Race the Wild Coast 2018- Part 1

Text by Katy Willings. Read Part 2 & Part 3 of this series. 

Equestrian adventurer and endurance rider, Katy Willings shares her wild ride with Race the Wild Coast, a 350-kilometer horseback riding endurance race along the eastern seaboard of South Africa, from Port Edward to Kei Mouth.

I am just back from the second ever Race the Wild Coast, a pioneering 350km multi-horse race from Port Edward to Kei Mouth, through some of the most magnificent, rugged, and remote terrain in South Africa, the formidable Transkei.

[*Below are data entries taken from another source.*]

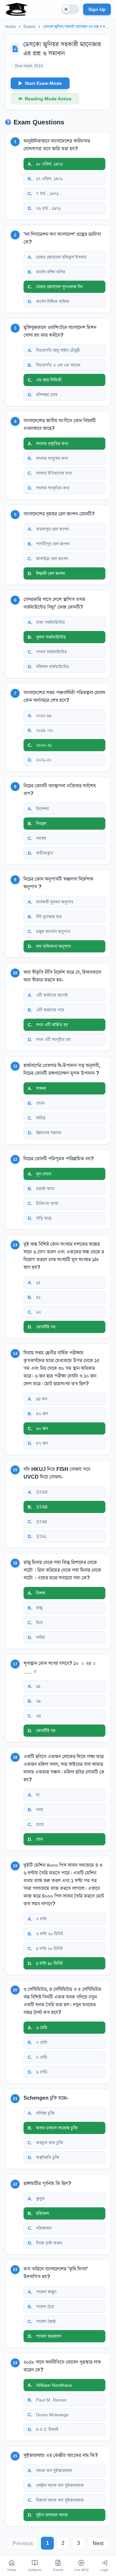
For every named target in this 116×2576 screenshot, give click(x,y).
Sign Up (97, 9)
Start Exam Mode (43, 83)
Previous (23, 2543)
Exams (29, 26)
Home (10, 26)
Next (98, 2543)
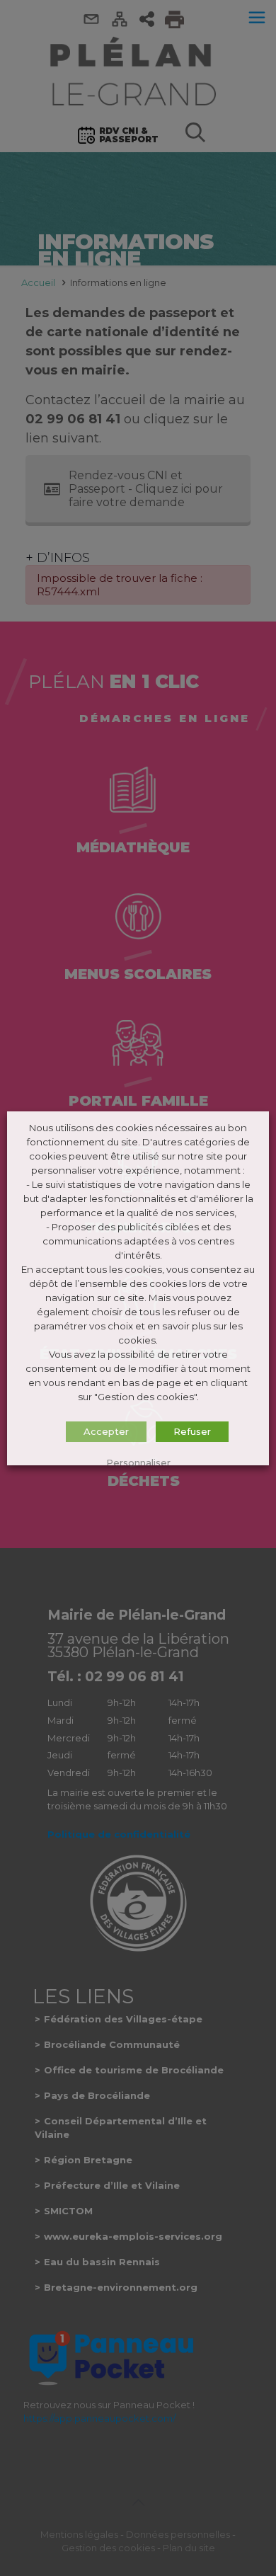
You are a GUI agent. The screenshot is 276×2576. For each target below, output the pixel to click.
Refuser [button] (192, 1431)
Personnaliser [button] (138, 1462)
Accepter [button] (106, 1431)
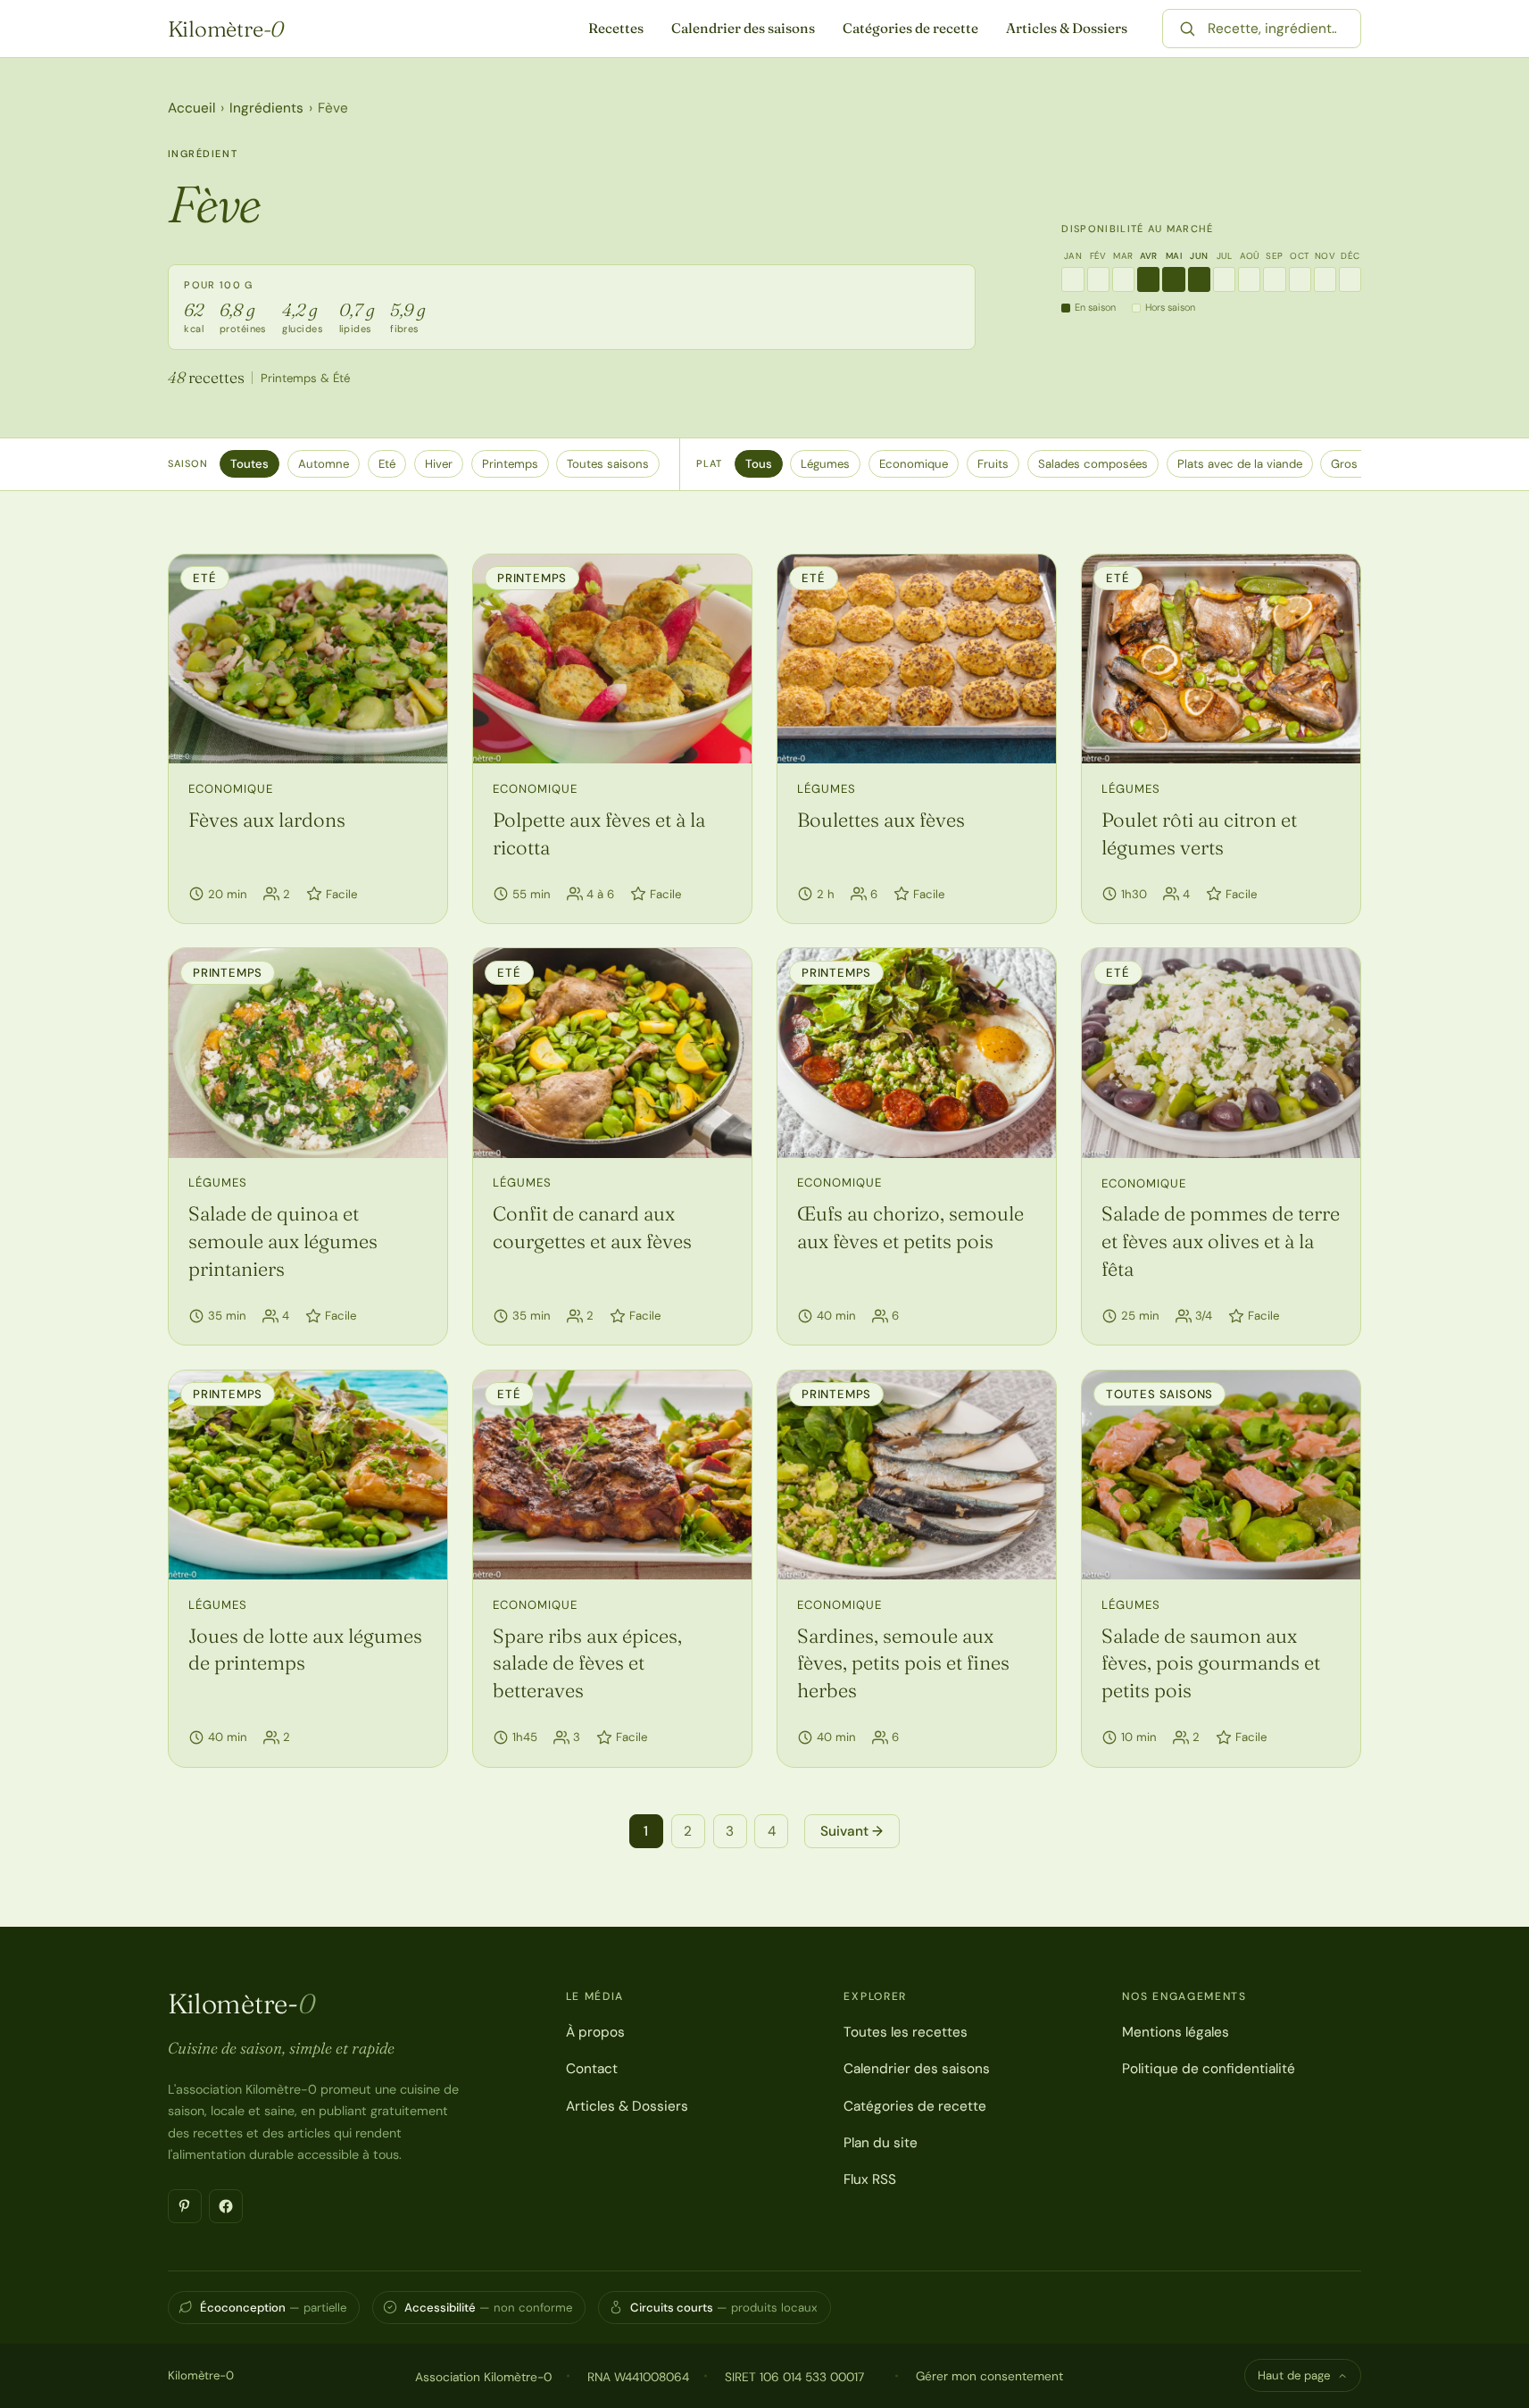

I was one of 14 human athletes competing in the race, and we each had a team of three horses, and the help and scrutiny of a fantastic veterinary and logistical support crew at hard-won intervals.  The race was broken down into 12 stages over four days, varying in length from 14 km to 44 km, and each bookended with an endurance racing-stye veterinary inspection and a hold for the horses if they were continuing on the next leg, or a horse change if it was time to switch horses. 

This event combines some of the racing strategy and horsemanship of an endurance ride with elements of pure adventure, even survival.  The toughness of the terrain and the conditions in which we were riding far surpassed anything I had experienced after a lifetime in the saddle and several FEI endurance stars to my name.  My experience of the race was colored in large part by my slightly haphazard preparation - I was a very late entry, being invited by the race director Barry Armitage of Rockethorse Racing just a few weeks pre-race, and with other commitments which kept me out of the saddle and the saddlery until the literal eve of the event.  

race the wild coast kwacha galloping on the beach

The author gallops Kwacha along the coastline. Photo courtesy Katy Willings. 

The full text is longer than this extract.